Divorce - L’absence d’incidence de la liquidation du régime matrimonial de communauté sur la prestation compensatoire

Cass. civ. 1ère, 21 sept. 2022, n°21-12.344

Divorce – Séparation de corps, Liquidation et partage de régime matrimonial

Enseignement de l'arrêt

Dans le cadre d’un divorce d’époux soumis au régime de communauté, la Cour de cassation affirme qu’il n’y a pas lieu de tenir compte de la part de la communauté devant revenir à chaque époux pour apprécier la disparité créée par la rupture du lien conjugal. Une appréciation déjà formalisée par le passé et sujette à controverse.

La prestation compensatoire

Le divorce met fin au devoir de secours et à la contribution aux charges du mariage, de sorte que les époux n’ont plus de devoir d’entraide matérielle réciproque. 

Pour autant, le divorce peut avoir pour effet de créer un déséquilibre entre les conditions de vie des époux. 

Le code civil prévoit le mécanisme de la prestation compensatoire qui permet justement de rééquilibrer la situation matérielle des ex-époux après le prononcé du divorce.

^^^^^^^^

=== Objectifs ===
a: Selon l'extrait sur la prestation compensatoire, à quoi le divorce met-il fin ?
b: Prolongez l'extrait sur la prestation compensatoire à la suite de sa dernière phrase.

=== Données fournies ===
^^^^^^^^

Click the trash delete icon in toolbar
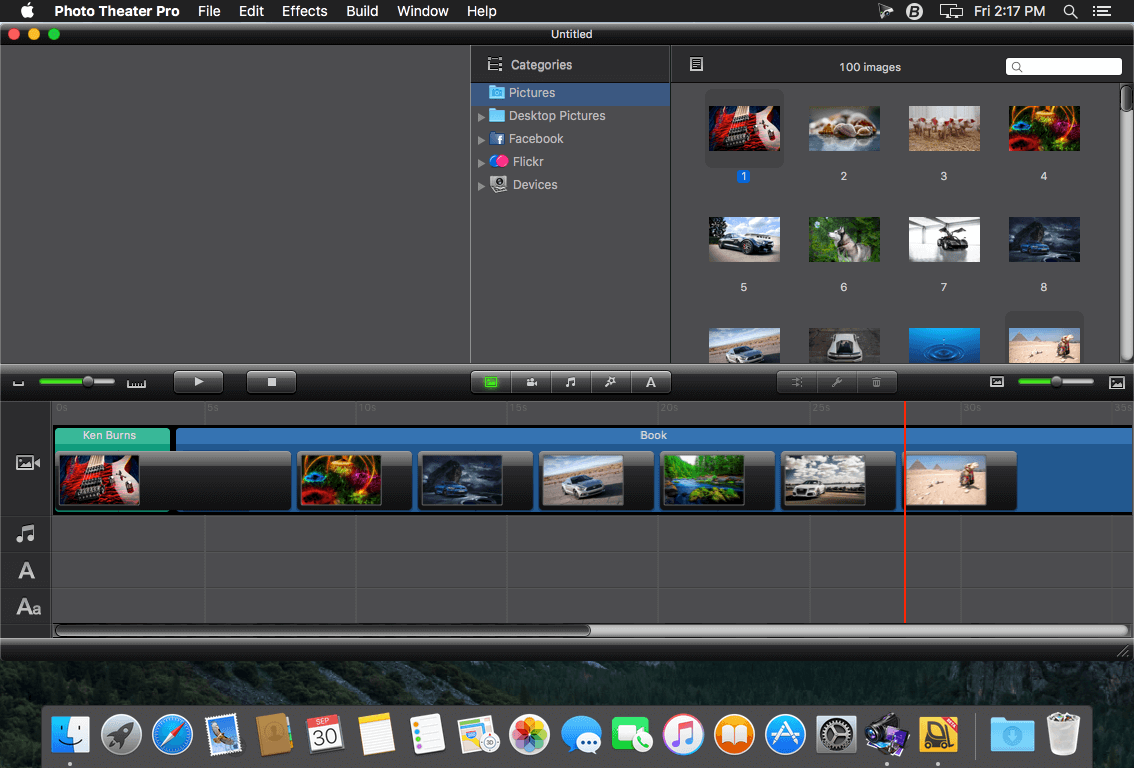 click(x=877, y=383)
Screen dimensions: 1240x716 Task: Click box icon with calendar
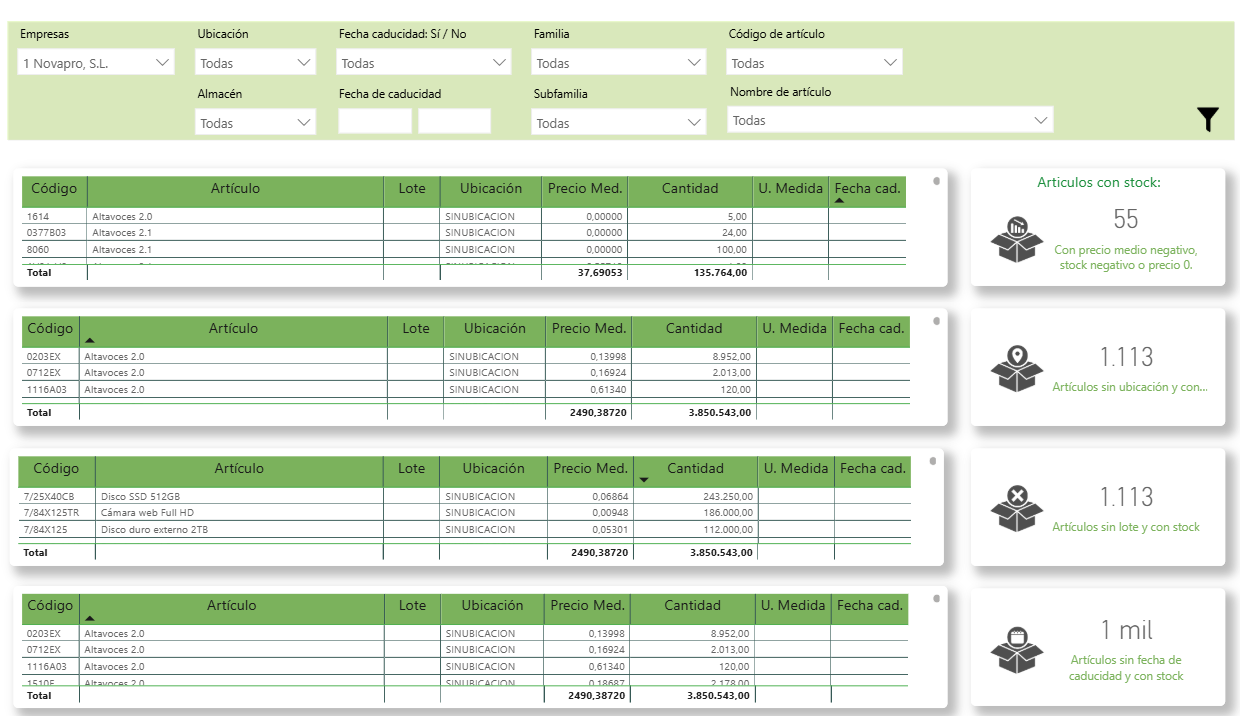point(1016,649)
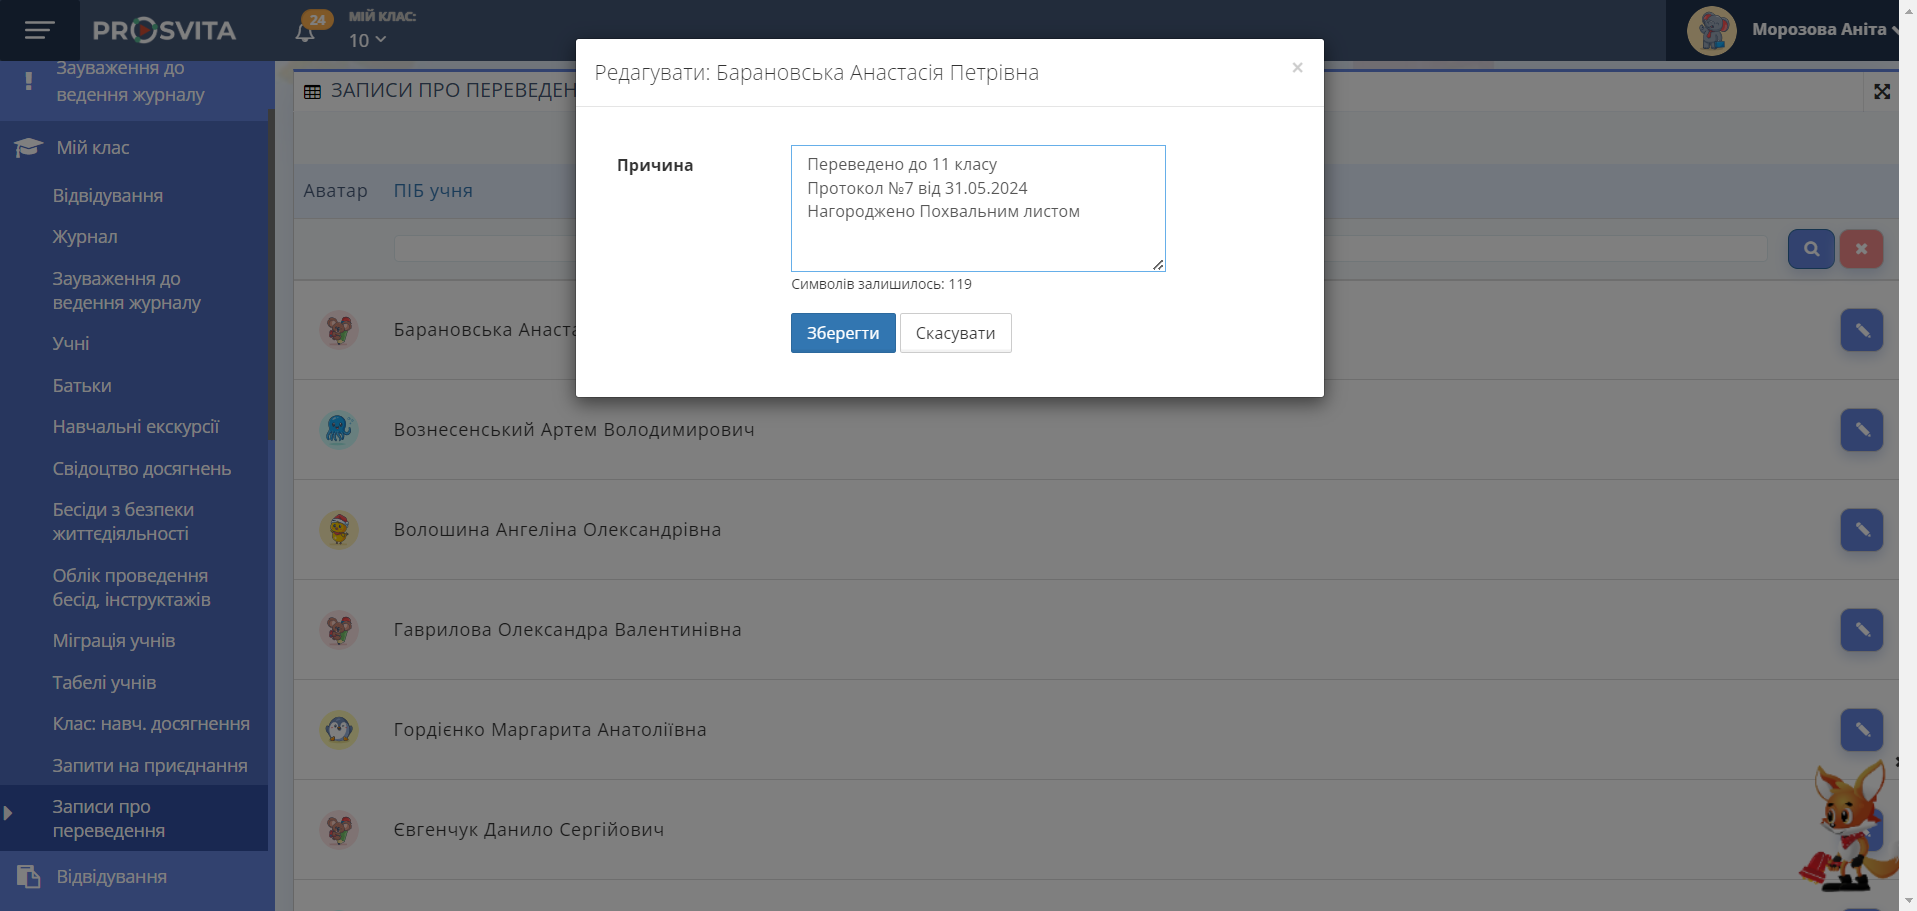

^^^^^^^^

=== Corrigé des exercices ===
a: Au devoir de secours et à la contribution aux charges du mariage.

b:
Définition

La prestation compensatoire est définie à l’article 270 du code civil.

« Le divorce met fin au devoir de secours entre époux.

L’un des époux peut être tenu de verser à l’autre une prestation destinée à compenser, autant qu’il est possible, la disparité que la rupture du mariage crée dans les conditions de vie respectives. Cette prestation a un caractère forfaitaire. Elle prend la forme d’un capital dont le montant est fixé par le juge.

Toutefois, le juge peut refuser d’accorder une telle prestation si l’équité le commande, soit en considération des critères prévus à l’article 271, soit lorsque le divorce est prononcé aux torts exclusifs de l’époux qui demande le bénéfice de cette prestation, au regard des circonstances particulières de la rupture ».

Ainsi, l’époux qui se retrouve confronté à une chute de son niveau de vie peut demander le versement d’une prestation compensatoire destinée à compenser, autant qu’il est possible, la disparité que la rupture du mariage crée dans les conditions de vie respectives.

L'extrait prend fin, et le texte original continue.